Sin embargo,
Ingrid no siempre fue la novia de un magnate millonario o estuvo ligado a escándalos de alto nivel. Desde muy niña la
Yrivarren destacó por su belleza y su amor por el deporte, lográndose campeona nacional de natación con el equipo del Club Regatas cuando tenía 15 años. Dos años más tarde daba sus pinitos como modelo publicitaria.
Así, su imagen comenzó a hacerse conocida en paneles, avisos de diarios y revistas, por lo que no dudó en aceptar participar en el Miss Perú Mundo de 1992. Obviamente, lo ganó y llevó la corona con mucho orgullo. A la par, su imagen se hacía mucho más popular debido a que se paseaba entre los canales 4, 7 y 9, como presentadora de noticias. Las ciencias de la comunicación llamaron su atención.
En México conoció al amor de su vida
Ingrid Yrivarren sintió que había tocado techo en el ambiente televisivo local, cogió sus maletas y voló para Estados Unidos, donde consiguió una oportunidad en el canal USA Networks, donde siguió ligada al periodismo.
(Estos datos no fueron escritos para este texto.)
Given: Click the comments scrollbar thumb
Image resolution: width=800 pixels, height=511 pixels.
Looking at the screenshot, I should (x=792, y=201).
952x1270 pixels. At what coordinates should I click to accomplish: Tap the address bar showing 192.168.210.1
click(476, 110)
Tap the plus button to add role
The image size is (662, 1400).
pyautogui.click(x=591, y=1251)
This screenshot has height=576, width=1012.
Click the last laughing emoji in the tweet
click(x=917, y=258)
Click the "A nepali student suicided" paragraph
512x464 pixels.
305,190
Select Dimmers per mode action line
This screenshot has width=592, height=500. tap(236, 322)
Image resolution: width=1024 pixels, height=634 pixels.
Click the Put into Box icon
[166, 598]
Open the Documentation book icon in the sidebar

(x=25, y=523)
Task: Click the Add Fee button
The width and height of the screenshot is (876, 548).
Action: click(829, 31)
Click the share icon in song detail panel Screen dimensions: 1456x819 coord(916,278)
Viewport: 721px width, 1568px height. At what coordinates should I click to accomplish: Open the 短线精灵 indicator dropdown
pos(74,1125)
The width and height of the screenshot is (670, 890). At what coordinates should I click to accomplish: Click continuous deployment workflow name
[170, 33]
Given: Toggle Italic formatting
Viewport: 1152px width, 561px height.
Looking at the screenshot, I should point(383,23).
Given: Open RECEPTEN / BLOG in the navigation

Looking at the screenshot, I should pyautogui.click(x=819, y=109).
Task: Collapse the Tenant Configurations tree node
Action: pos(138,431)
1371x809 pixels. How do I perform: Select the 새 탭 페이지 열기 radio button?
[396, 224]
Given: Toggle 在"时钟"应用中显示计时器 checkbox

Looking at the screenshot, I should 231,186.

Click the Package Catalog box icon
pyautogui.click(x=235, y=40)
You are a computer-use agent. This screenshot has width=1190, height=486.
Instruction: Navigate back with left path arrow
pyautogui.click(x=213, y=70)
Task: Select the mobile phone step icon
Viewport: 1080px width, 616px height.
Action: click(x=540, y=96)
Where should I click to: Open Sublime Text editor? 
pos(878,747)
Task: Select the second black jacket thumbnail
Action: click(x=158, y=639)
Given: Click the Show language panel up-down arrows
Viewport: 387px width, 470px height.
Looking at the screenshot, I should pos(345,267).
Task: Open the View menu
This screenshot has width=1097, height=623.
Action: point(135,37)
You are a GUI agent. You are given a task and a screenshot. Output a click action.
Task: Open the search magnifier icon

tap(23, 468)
Ese gran paso en su carrera la obligó a mudarse a México, donde no sólo crecería como mujer, sino también como empresaria y se volvería a enamorar.
Haciendo caso al llamado de la cadena Televisa, donde comenzó a realizar programas especiales, la peruana –que prefiere ya no recordar su pasado como miss o modelo- conoció al magnate y coleccionista mexicano Juan Antonio Pérez Simon, uno de los hombres más poderosos de ese país, con quien se dice mantiene una relación.